Salah satu fakta hukum terpenting dalam perkara ini, ialah barang yang
dianggap melanggar perizinan dalam “Gudang Berikat” milik Penggugat, adalah
barang yang diimpor oleh pihak importir namun pihak importir telah melakuakn
kesalahan importasi dan pengiriman.
Dengan demikian yang menjadi pokok permasalahan (legal issue) terkait dengan prosedur pembekuan izin fasilitas
gudang berikat sebagaimana ketantuan Pasal 25 Ayat (1) dimaksud adalah : Apakah
untuk menentukan “bukti permulaan yang cukup”, Tergugat harus melakukan
penelitian yang mendalam?
Dimana terhadap kompleksitas isu hukum tata usaha negara demikian yang
tidak jarang terjadi dalam praktik, Majelis Hakim membuat pertimbangan serta
amar putusan yang mengandung muatan kaedah hukum bentukan praktik peradilan (best practice), sebagai berikut:
“Menimbang, bahwa berdasarkan
ketentuan Pasal 33 Peraturan Menteri Keuangan Republik Indonesia Nomor
143/PMK.04/2011 tentang Gudang Berikat, menyebutkan:
(1)
Dalam hal terdapat indikasi pelanggaran ketentuan kepabeanan dan cukai
atas pemasukan dan/atau pengeluaran barang ke dan/atau dari Gudang Berikat,
Kepala Kantor Pabean harus melakukan penelitian secara mendalam.
(2)
Dalam hal berdasarkan hasil penelitian sebagaimana dimaksud pada ayat (1)
ditemukan pelanggaran yang bersifat administratif, pelanggaran dimaksud harus
segera ditindaklajuti dengan pengenaan sanksi sesuai ketentuan
perundang-undangan.
(3)
Dalam hal berdasarkan hasil penelitian sebagaimana dimaksud pada ayat (1)

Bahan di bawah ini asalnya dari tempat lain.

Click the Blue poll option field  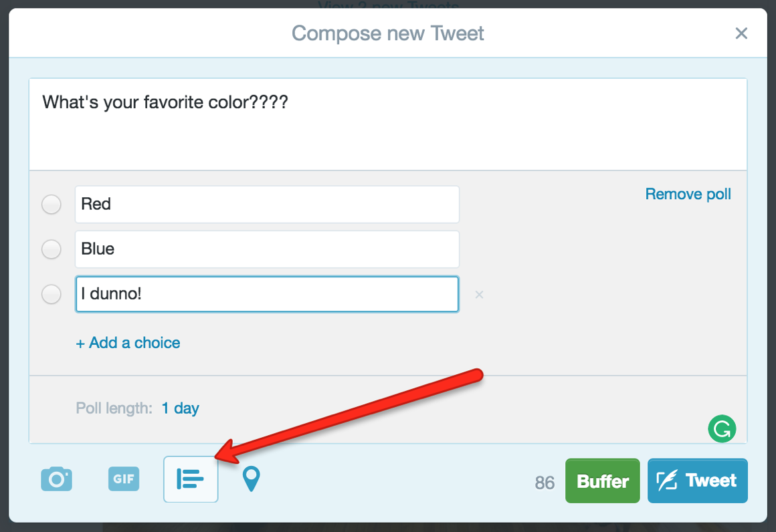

ditemukan bukti permulaan yang cukup telah terjadi tindak pidana kepabeanan
dan cukai, bukti permulaan tersebut harus segera ditindak-lajuti dengan
penyidikan sesuai ketentuan perundang-undangan.’
“Menimbang, bahwa dengan
demikian terdapat dua hal yang patut digaris-bawahi terkait dengan indikasi
pelanggaran ketentuan kepabenan dan cukai atas pemasukan dan/atau
pengeluaran barang ke dan / atau dari Gudang Berikat, yaitu Kepala Kantor
Pabean harus melakukan penelitian terhadap pelanggaran administratif
(ayat 2) dan tindak pidana (ayat 3) dengan mekanisme yang diatur lebih lanjut
sesuai ketentuan peraturan perundang-undangan, dan dikaitkan dengan Surat
Keputusan objectum litis yaitu berupa Pembekuan Izin Gudang Berikat atas nama
Penggugat dapat ditentukan keputusan tersebut adalah sebagai bentuk sanksi
administratif, sehingga dalam hal ini Majelis Hakim menilai secara konseptual
penerapan Pasal 25 Ayat (1) Peraturan Menteri Keuangan Republik Indonesia Nomor
143/PMK.04/2011 tentang Gudang Berikat harus-lah pula berpedoman pada ketentuan
Pasal 33, dimana pada ketentuan tersebut berada pada Bab VIII Tentang
Pengawasan, dan dikaitkan kewenangan Tergugat dalam menetapkan pembekuan izin gudang berikat
sebagaimana dimaksud Pasal 25 (1) adalah juga dalam rangka melaksanakan fungsi
Pengawasan;
“Menimbang, bahwa dengan demikian
terkait dengan penentuan bukti permulaan yang cukup terdapat adanya indikasi
pelanggaran kepabeanan sebagaimana maksud ketentuan Pasal 25 Ayaat (1)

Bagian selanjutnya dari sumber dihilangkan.